Muslim pilgrims visiting the Kaaba temple go around it seven times. In no other mosque does the circumambulation prevail. Hindus invariably circumambulate around their deities. This is yet another proof that the Kaaba shrine is a pre-Islamic Indian Shiva temple where the Hindu practice of circumambulation is still meticulously observed.

The practice of taking seven stepsknown as saptapadi in Sanskrit–is associated with Hindu marriage ceremony and fire worship. The culminating rite in a Hindu marriage enjoins upon the bride and groom to go round the sacred fire four times (but misunderstood by many as seven times). Since Makha means fire, the seven circumambulations also prove that Mecca was the seat of Indian fire-worship in the West Asia.

Allah: a Sanskrit word

It might come as a stunning revelation to many that the word “Allah” itself is Sanskrit. In the Sanskrit language Allah, Akka, and Amba are synonyms. They signify a goddess or mother. The term “Allah” forms part of Sanskrit chants invoking goddess Durga, also known as Bhavani, Chandi and Mahishasurmardini. The Islamic word for God is therefore not an innovation but the ancient Sanskrit appellation retained and continued by Islam. Allah means mother or goddess and mother goddess.

One Koranic verse is an exact translation of a stanza in the Yajurveda. This was pointed out by the great research scholar Pandit Satavlekar of Pardi in one of his articles.

Another scholar points out that the following teaching from the Koran is exactly similar to the teaching of the Kena Upanishad (1.7). The Koran: “Sight perceives Him not. But He perceives men’s sights; for He is the knower of secrets, the Aware.” Kena Upanishad: “That which cannot be seen by the eye but through which the eye itself sees, know That to be Brahman (God) and not what people worship here (in the manifested world).” A simplified meaning of both the above verses reads: God is one and He is beyond man’s sensory experience.

The identity of Unani and Ayurvedic systems shows that Unani is just the Arabic term for the Ayurvedic system of healing taught to them and administered in Arabia when Arabia formed part of the Indian empire.

It will now be easy to comprehend the various Hindu customs still prevailing in West Asian countries even after the existence of Islam during the last 1300 years. Let us review some Hindu traditions which exist as the core of Islamic practice.
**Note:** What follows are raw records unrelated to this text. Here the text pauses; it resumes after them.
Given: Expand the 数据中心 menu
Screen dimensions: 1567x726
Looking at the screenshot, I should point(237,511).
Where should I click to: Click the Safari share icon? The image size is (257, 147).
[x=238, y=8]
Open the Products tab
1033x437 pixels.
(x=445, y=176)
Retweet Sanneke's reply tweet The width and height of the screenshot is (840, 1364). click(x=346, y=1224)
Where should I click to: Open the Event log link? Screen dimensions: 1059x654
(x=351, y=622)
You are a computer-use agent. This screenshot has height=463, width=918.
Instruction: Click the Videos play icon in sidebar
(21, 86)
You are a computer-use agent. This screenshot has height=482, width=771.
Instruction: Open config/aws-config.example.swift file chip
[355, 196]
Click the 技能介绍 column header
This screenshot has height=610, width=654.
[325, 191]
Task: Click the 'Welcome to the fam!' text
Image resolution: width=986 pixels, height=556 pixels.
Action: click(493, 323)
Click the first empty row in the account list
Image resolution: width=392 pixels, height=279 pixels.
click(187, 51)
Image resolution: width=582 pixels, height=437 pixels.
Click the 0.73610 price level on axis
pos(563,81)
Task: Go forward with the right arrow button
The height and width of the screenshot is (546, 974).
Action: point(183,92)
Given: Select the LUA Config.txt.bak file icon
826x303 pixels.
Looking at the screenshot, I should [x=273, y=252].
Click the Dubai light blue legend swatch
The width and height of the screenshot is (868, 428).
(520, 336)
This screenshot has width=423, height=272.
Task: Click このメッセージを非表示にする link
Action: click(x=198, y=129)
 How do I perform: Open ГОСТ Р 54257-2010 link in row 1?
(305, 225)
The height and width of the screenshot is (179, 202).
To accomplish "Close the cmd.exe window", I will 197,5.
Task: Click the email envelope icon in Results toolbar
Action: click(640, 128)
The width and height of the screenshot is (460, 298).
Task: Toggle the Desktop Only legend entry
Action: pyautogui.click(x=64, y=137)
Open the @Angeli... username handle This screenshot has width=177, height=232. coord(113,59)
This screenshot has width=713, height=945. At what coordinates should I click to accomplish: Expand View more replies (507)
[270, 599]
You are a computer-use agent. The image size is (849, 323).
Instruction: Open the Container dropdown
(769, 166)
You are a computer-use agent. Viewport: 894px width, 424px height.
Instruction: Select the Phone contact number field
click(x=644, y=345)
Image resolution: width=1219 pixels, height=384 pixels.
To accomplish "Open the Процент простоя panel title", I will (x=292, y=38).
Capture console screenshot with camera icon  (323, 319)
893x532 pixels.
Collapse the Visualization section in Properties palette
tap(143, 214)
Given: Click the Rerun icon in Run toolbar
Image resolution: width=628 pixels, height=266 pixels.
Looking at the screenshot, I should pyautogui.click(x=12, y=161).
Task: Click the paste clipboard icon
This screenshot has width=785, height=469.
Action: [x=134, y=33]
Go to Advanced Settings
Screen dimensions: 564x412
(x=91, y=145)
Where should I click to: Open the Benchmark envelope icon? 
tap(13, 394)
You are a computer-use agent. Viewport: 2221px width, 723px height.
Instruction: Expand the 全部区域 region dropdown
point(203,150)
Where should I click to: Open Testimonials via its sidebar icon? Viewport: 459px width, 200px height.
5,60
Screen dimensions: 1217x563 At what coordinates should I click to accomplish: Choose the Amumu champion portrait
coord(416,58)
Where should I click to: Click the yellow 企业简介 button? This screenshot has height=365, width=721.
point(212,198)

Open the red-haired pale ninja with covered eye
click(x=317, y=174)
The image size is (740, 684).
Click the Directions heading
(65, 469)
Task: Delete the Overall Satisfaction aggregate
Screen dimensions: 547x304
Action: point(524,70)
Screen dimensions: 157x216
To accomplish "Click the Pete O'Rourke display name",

Hindu traditions in Islamic practice

The Hindus have a pantheon of 33 gods. People in Asia Minor too worshipped 33 gods before the spread of Islam. The lunar calendar was introduced in West Asia during the Indian rule, the Muslim month “Safar” signifying the “extra” month (Adhik Maas) in the Hindu calendar. The Muslim month Rabi is the corrupt form of Ravi meaning the sun because the Sanskrit “v” changes into the Prakrit “B” (Prakrit being the popular version of Sanskrit language). The Muslim sanctity for Gyrahwi Sharif is nothing but the Hindu Ekadashi–literally: “eleventh day.” (Gyrah=eleven or Gyaarah). Both are identical in meaning.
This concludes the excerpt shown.